REQUIRED TASK: In the court opinion, on what grounds did the Tribe refuse to comply with the EEOC subpoena?

Barbara L. Sloan, Equal Employment Opportunity Commission, Washington, Dc, for the plaintiff-appellee.

Appeal from the United States District Court for the Northern District of California Maxine M. Chesney, District Judge, Presiding D.C. No. CV-99-00196-MMC

Before: James C. Hill, * Susan P. Graber, and M. Margaret McKeown, Circuit Judges.

McKEOWN, Circuit Judge

This case raises issues at the intersection of administrative, Indian, and anti-discrimination law. We must decide whether the district court properly enforced an administrative subpoena issued to an Indian tribe in connection with an age-discrimination investigation. Robert Grant, a member of the Karuk Tribe ("the Tribe") and an employee of the Karuk Tribe Housing Authority (the "Housing Authority"), filed an administrative complaint with the Equal Employment Opportunity Commission (the "EEOC"), alleging that he had been terminated because of his age. The EEOC opened an investigation and issued a subpoena to the Tribe, which refused to comply on the grounds that the Age Discrimination in Employment Act, 29 U.S.C. §§§§ 621-34 (the"ADEA"), does not apply to Indian tribes, and that the Tribe enjoys sovereign immunity from the EEOC investigation.

DATA LINES:

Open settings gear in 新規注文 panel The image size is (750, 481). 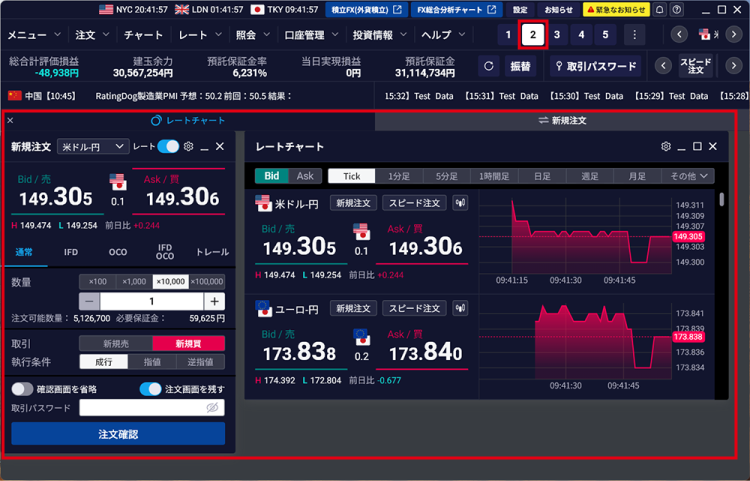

RESULT FOR THIS EXERCISE: The Tribe argued that the Age Discrimination in Employment Act does not apply to Indian tribes and that it enjoys sovereign immunity from the EEOC investigation.